» **What you need to do**
Only the lines holding "agent" are wanted. Copy every one from the records below.

--- Records for the exercise ---

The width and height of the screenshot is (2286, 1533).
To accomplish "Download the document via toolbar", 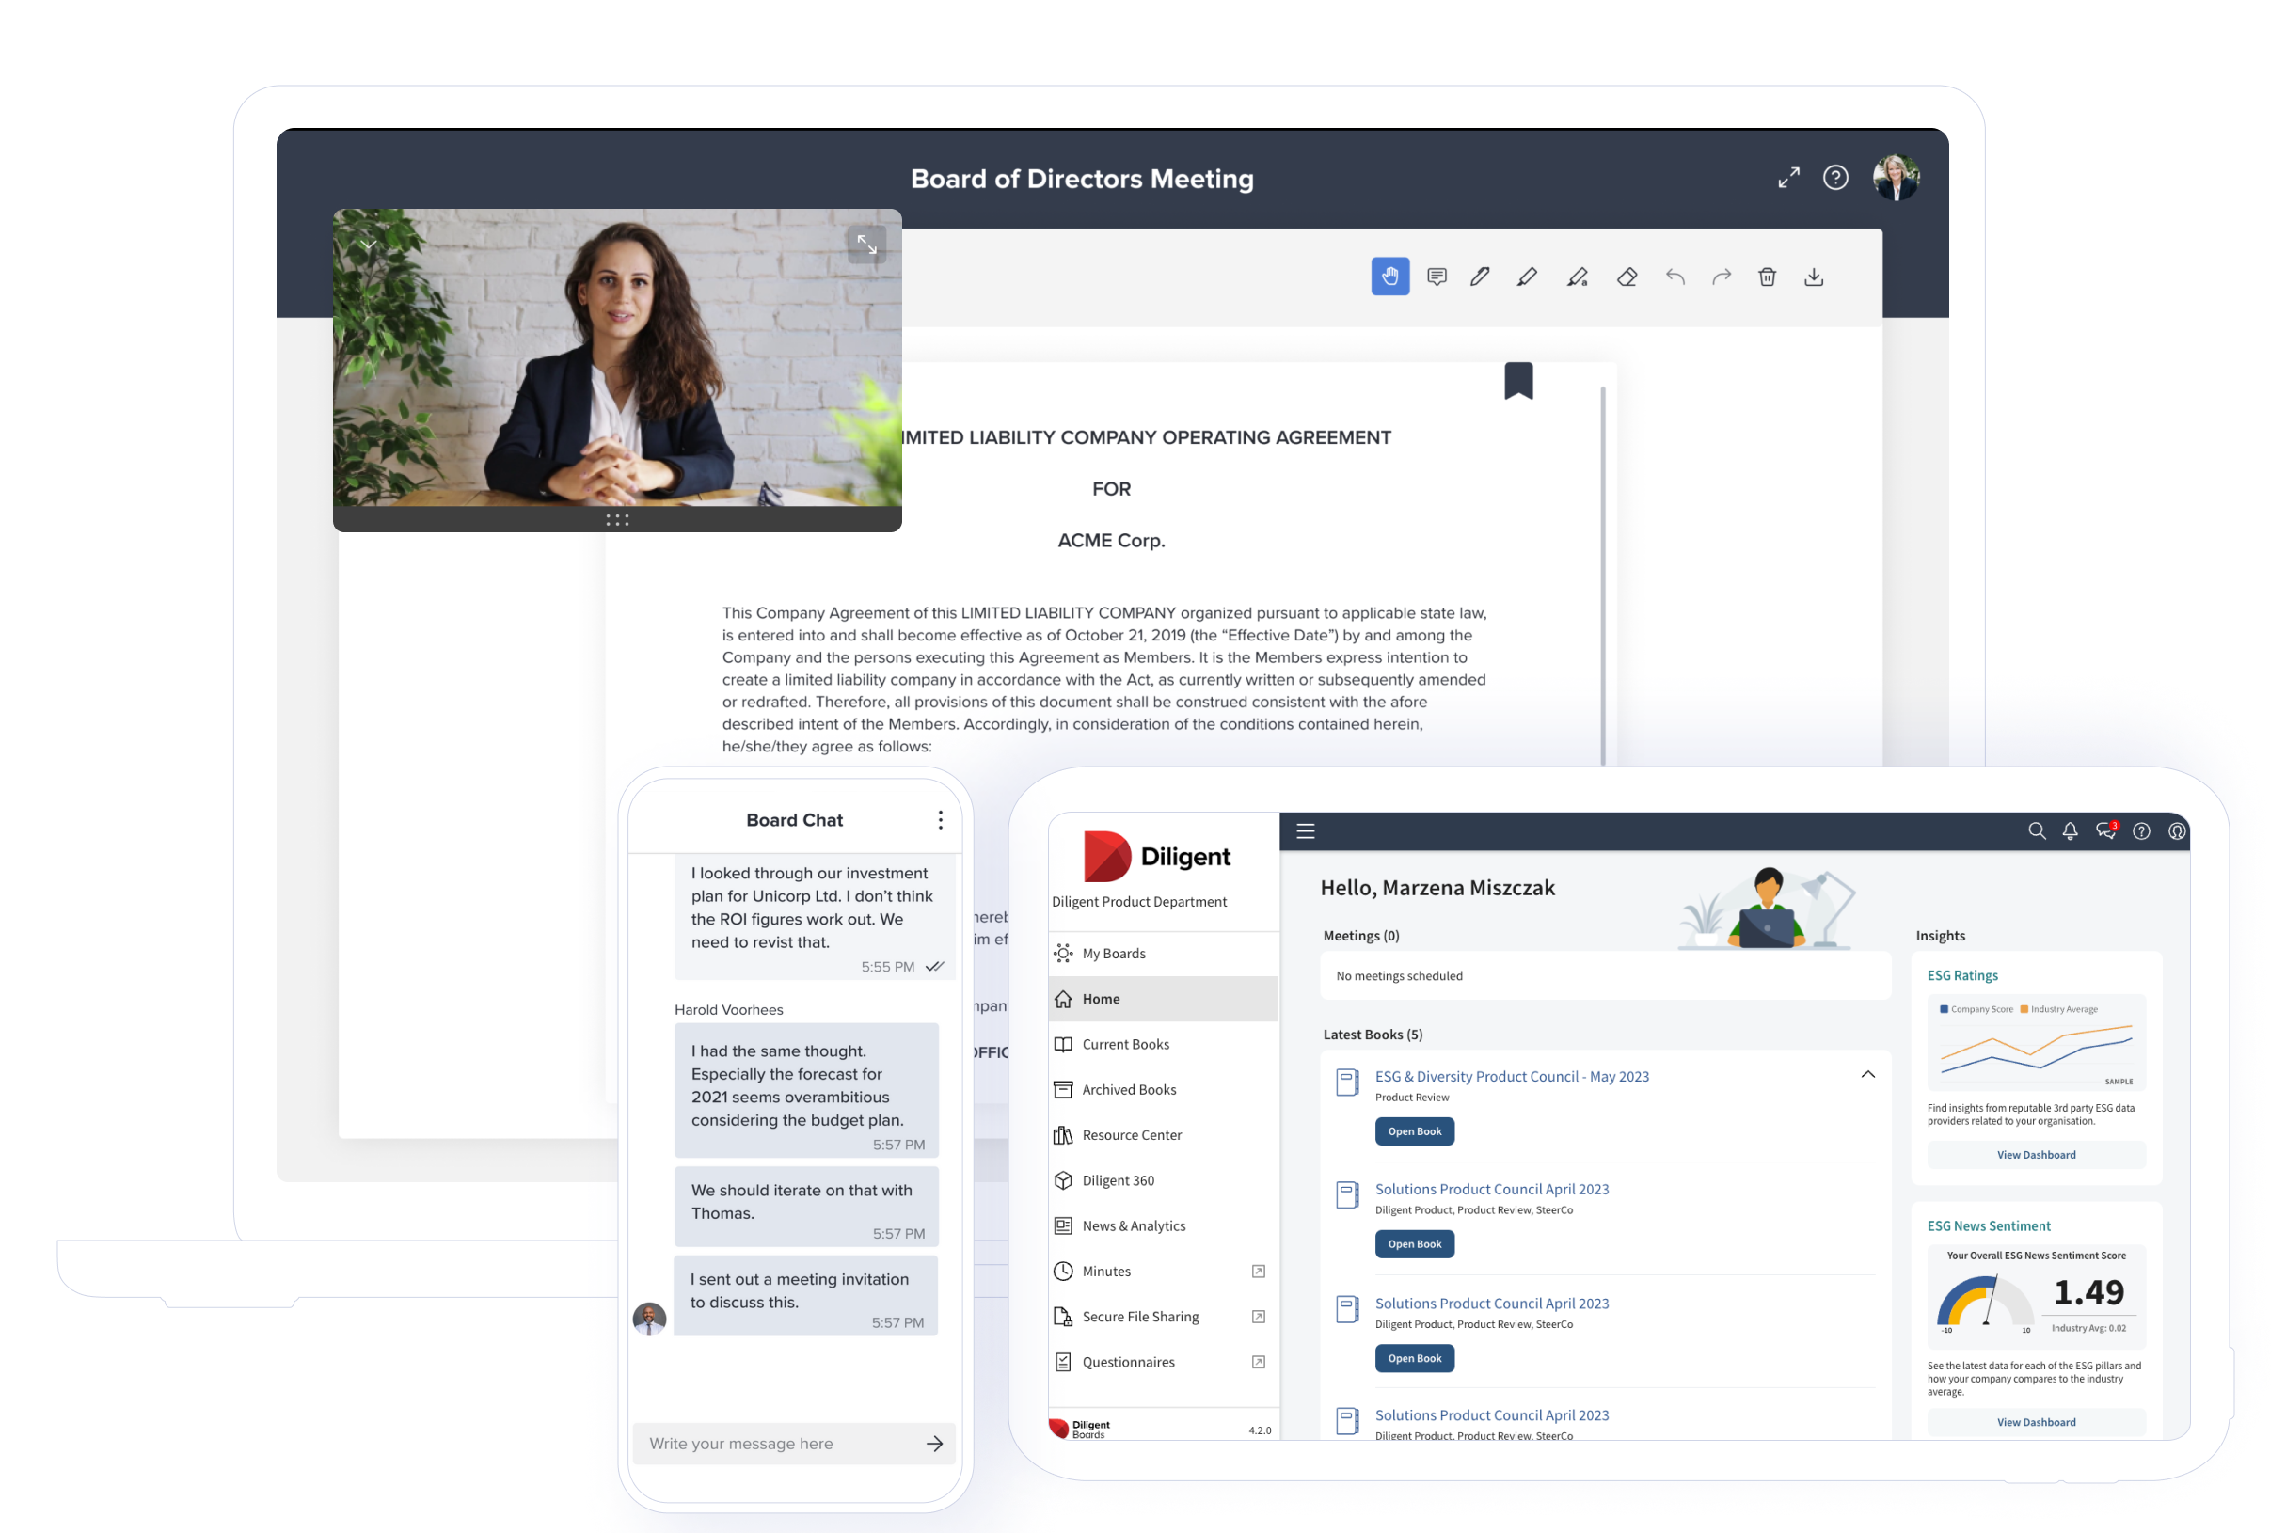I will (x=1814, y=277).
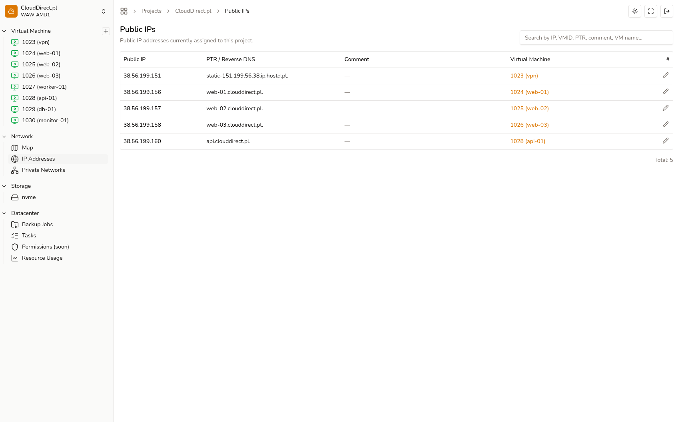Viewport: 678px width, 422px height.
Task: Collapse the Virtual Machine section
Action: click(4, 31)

---
--- Records for the exercise ---

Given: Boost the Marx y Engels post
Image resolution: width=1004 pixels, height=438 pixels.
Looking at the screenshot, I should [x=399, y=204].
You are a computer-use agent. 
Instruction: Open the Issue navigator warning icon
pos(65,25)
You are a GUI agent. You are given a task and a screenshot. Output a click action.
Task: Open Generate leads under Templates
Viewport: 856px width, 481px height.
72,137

---
--- Records for the exercise ---

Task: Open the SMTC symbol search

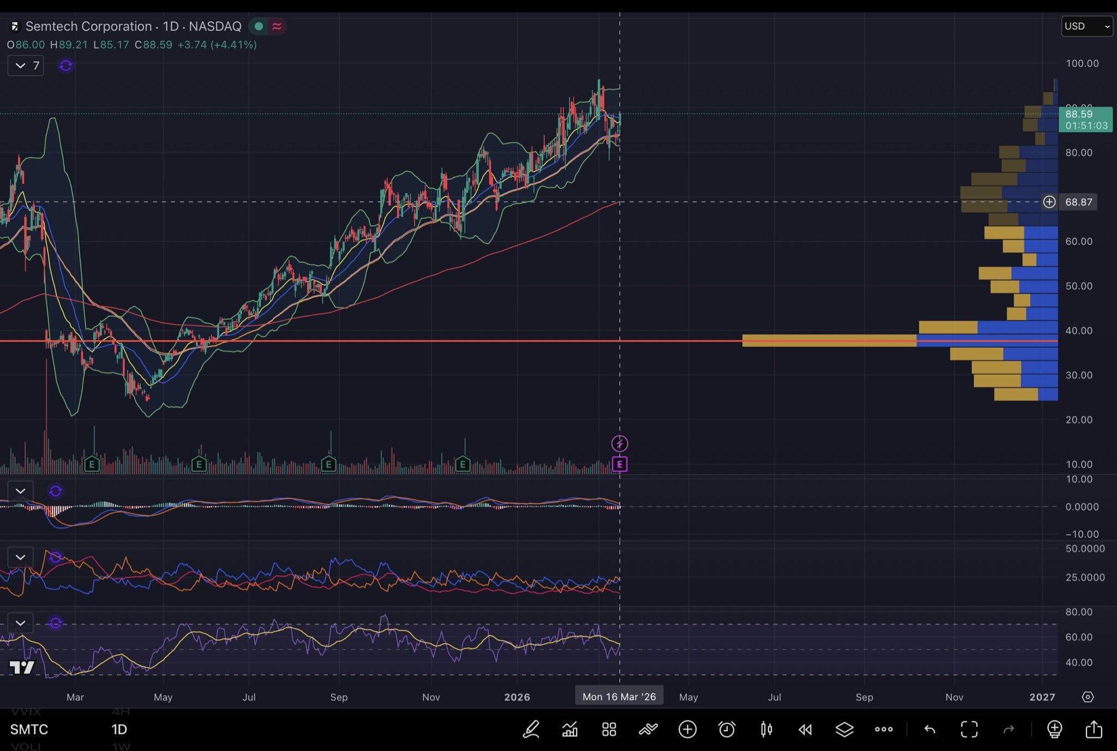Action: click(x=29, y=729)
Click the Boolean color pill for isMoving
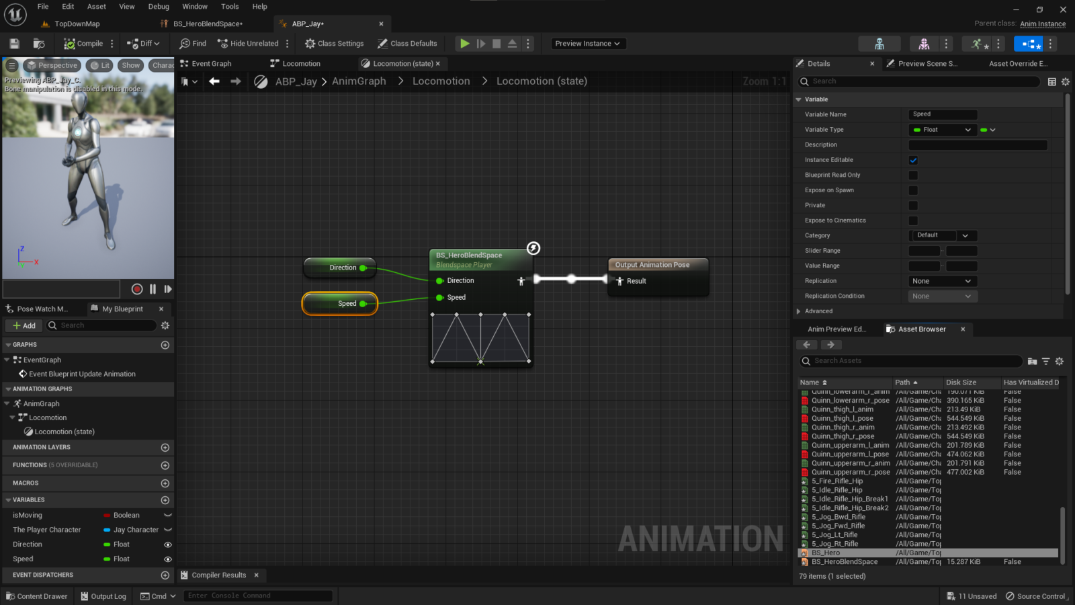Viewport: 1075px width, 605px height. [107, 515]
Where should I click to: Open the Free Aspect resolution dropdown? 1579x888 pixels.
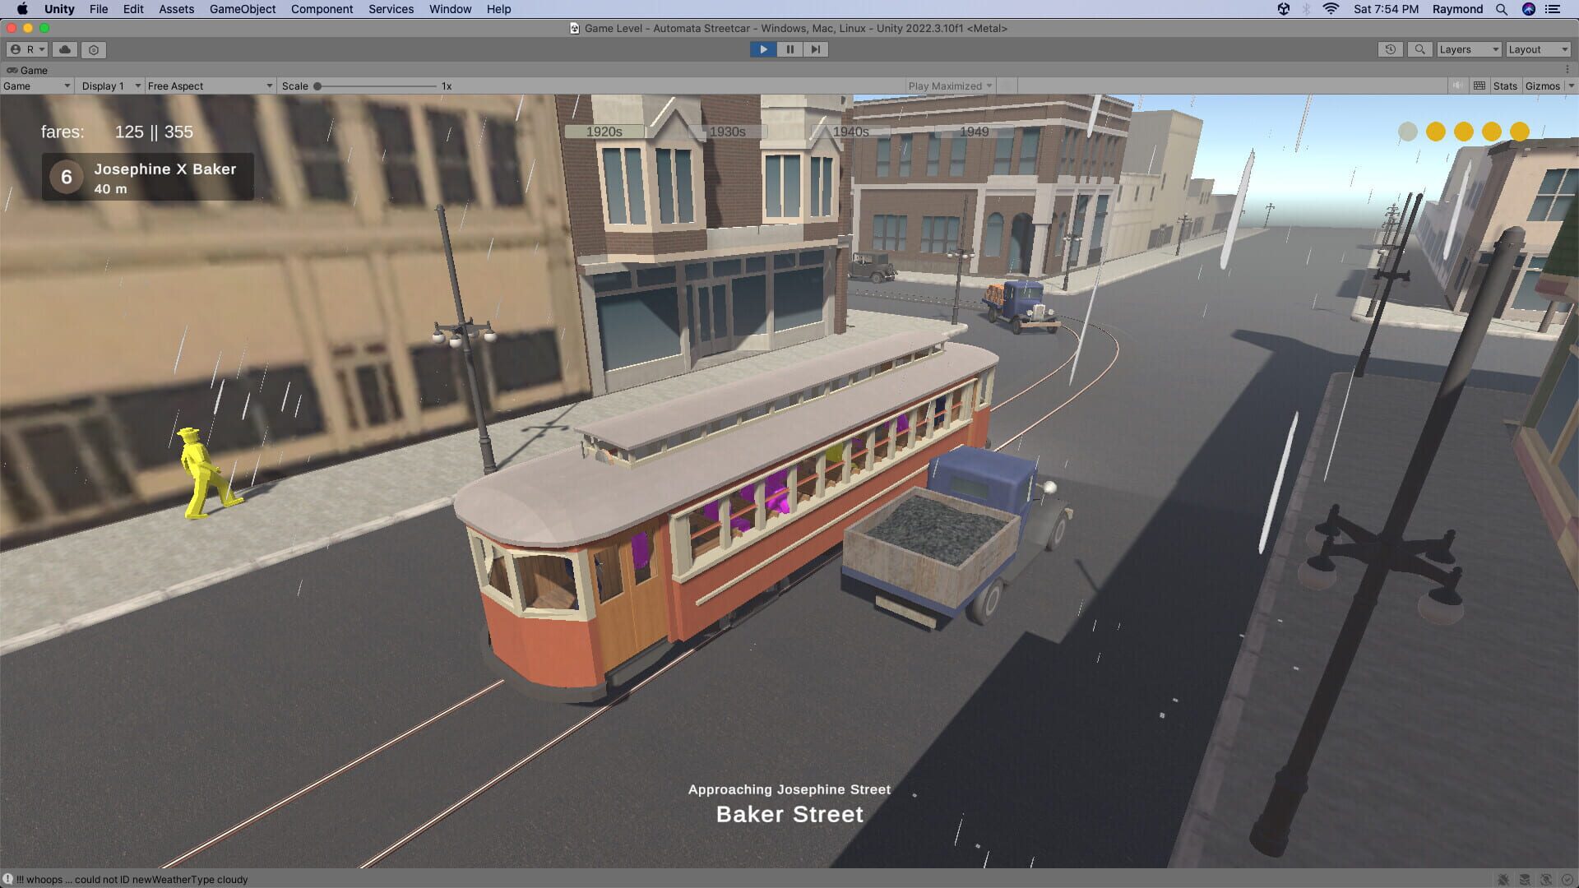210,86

---

» **Written solution**
You are a computer-use agent. 
You are a GUI agent. You are given a task and a screenshot. Output a click action.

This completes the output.